Feasibility and optimisation of fly elimination by adult mass trapping and larval treatment : a stage-structured metapopulation approach

Abstract

This work explores optimal strategies for the elimination of a fly population through adult mass trapping and larval treatment.
Building on the results of [1] for (single-stage) metapopulation models with logistic growth, we extend here the analysis to a structured model that distinguishes between larvae, females and males.
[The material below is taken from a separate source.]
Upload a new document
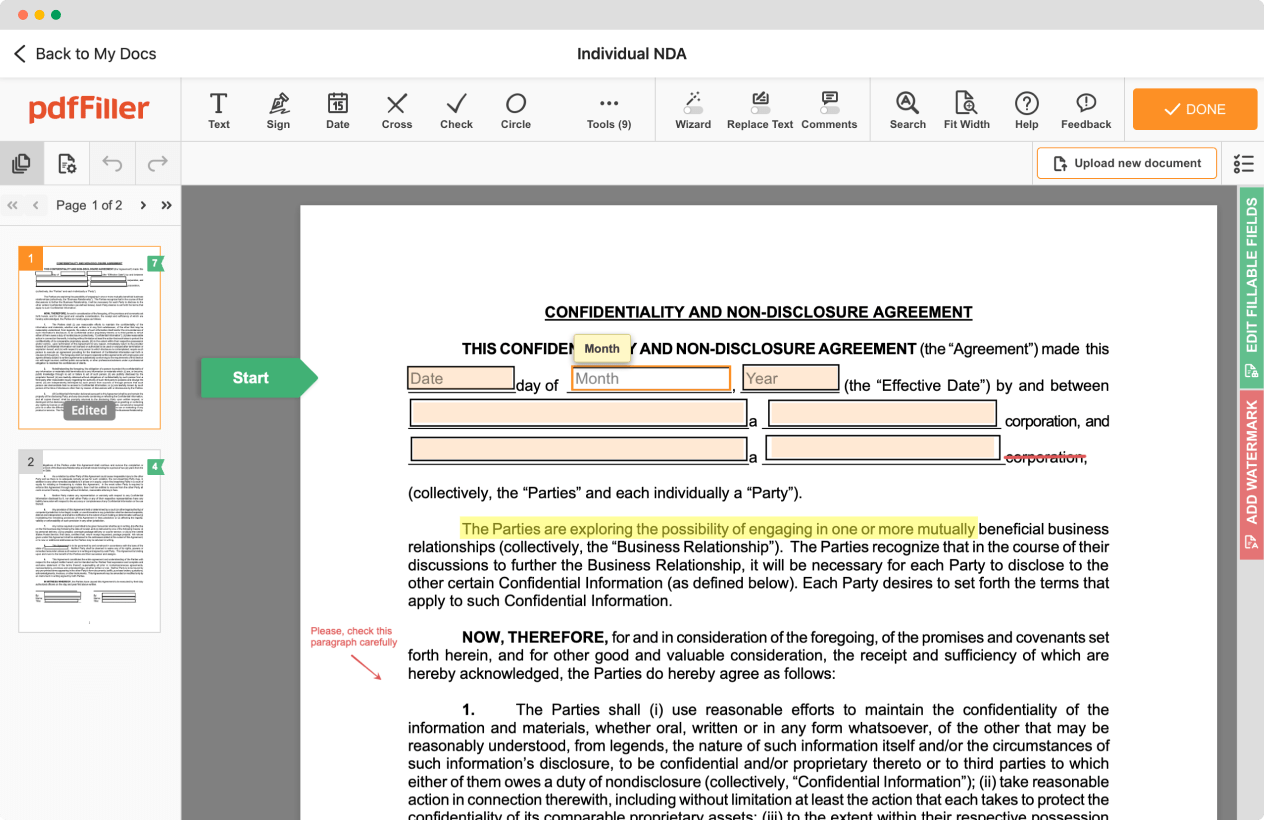pos(1126,163)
Linear migration of adults between patches is included, and the dynamic in each patch is inspired by the model in [2,3].

Under appropriate conditions, we derive a condition that guarantees either elimination in all patches or convergence to a unique positive equilibrium.

Then, additional larval and adult mortality terms are introduced in a subset of `controllable' patches, where intervention is allowed.
We show that the feasibility of population elimination is determined by an algebraic property on the Jacobian at the origin of a so-called residual system. When elimination is feasible, the successful strategies that minimise a suitable treatment effort are analysed and compared with those established for the simpler logistic model considered in [1].

References

[1] P-A. Bliman, M. de la Tousche, Y. Dumont, Feasibility and optimisation results for elimination by mass trapping in a metapopulation model, Appl. Math. Model., 144:116047, 2025.

[2] M. Strugarek, H. Bossin, Y. Dumont, On the use of the sterile insect release technique to
reduce or eliminate mosquito populations, Appl. Math. Model., 68:443-470, 2019.

[3] R. Anguelov, Y. Dumont, I.V. Yatat Djeumen, Sustainable vector/pest control using the
permanent sterile insect technique, Math. Meth. Appl. Sci., 43:10391{10412, 2020.